Trump’s allies are raking in the big bucks—or trying to—by attaching a dollar amount to presidential pardons.
According to a New York Times report, an associate of Rudy Giuliani’s told an ex-CIA officer serving time for leaking classified information that Giuliani could secure a pardon for him if he paid $2 million. This was not the first time the convicted officer, John Kiriakou, was the subject of these sorts of deals: Earlier, a former top Trump adviser received $50,000 to get the president to pardon Kiriakou, and was promised an additional $50,000 if it was granted.
But this time someone privy to the dealmaking became worried that Giuliani was illegally selling pardons—which is sure does seem like he was!—and notified the FBI. (Giuliani has denied this version of events.)
Unsurprisingly perhaps, Giuliani wasn’t the only Trump minion to allegedly attempt this scheme.

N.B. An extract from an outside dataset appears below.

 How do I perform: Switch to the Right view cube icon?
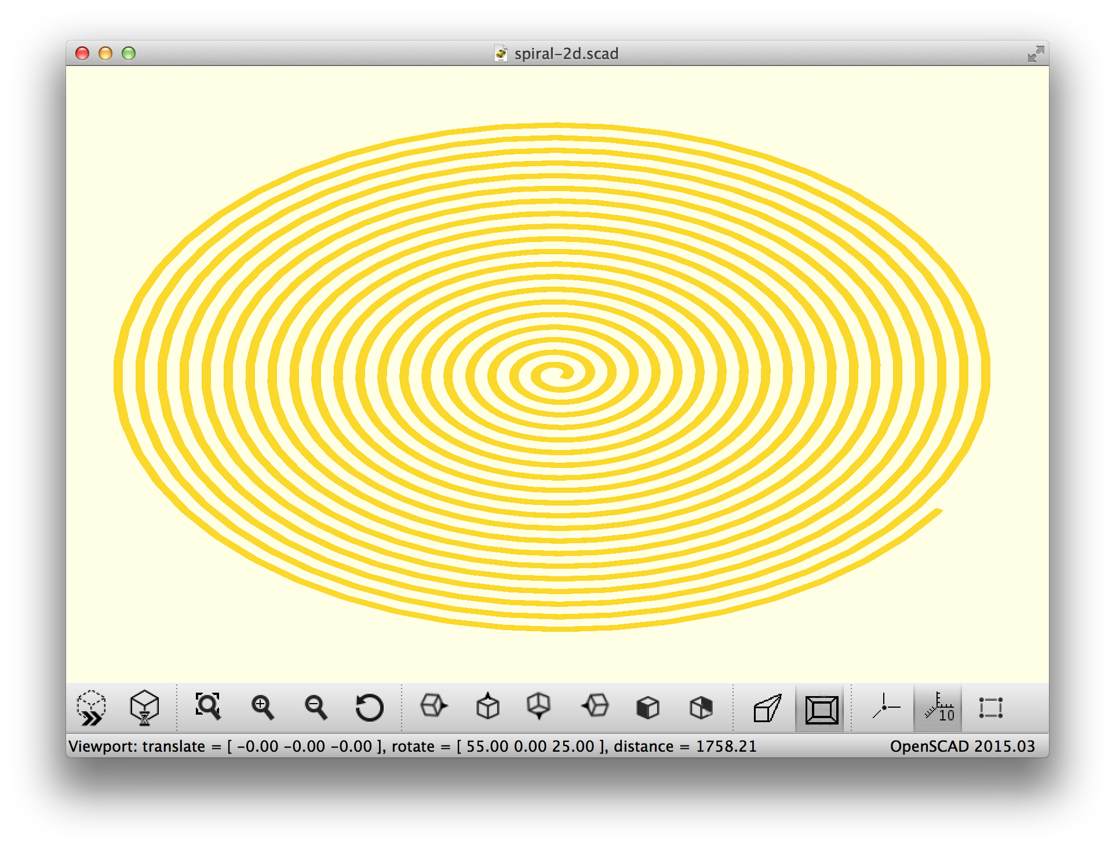[433, 706]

Brett Tolman, a lobbyist advising the White House on prospective pardons, and John Dowd, a former personal lawyer to Trump, have both collected tens of thousands of dollars apiece from those hoping to obtain presidential pardons. Tolman advised people seeking clemency for a former Arkansas senator’s son, as well as Ross Ulbricht, the founder of Silk Road, and a Manhattan socialite who was convicted of fraud. Dowd, meanwhile, doled out advice to a “wealthy felon” and several other potential clients.

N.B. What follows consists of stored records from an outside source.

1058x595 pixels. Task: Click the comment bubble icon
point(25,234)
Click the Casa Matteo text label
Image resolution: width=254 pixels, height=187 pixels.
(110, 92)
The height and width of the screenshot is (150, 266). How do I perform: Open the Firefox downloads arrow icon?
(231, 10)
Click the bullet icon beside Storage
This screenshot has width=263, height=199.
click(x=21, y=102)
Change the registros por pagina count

The Times reports that the demand for these services—and the price tag associated with them—has only gone up since it became clear that Trump’s legal efforts to overturn the election results were doomed. (Which were in fact quite clear long ago, but I digress...)
While reading this piece, I thought, Surely someone must have thought to sell their influence over presidential pardons before? The answer is basically no. Like many, many other aspects of the Trump presidency, the peddling of pardons happens to be largely unprecedented, according to the outlet.
So far it seems like the most effective way to receive a pardon from Trump is to have committed some of the most morally reprehensible crimes. As Jezebel reporter Esther Wang wrote last month, the Trump ignored the cases of the 13 people on federal death row in favor of “a whole cast of Republican goons, fraudsters, former Trump campaign advisers, and Blackwater mercenaries who killed children while in Iraq ... who apparently deserved his sympathy.”
There’s no evidence that Trump himself has accepted any money in exchange for a pardon. But it has never been beneath Trump to try to use the presidency to personally enrich himself—why wouldn’t his acolytes try it, too?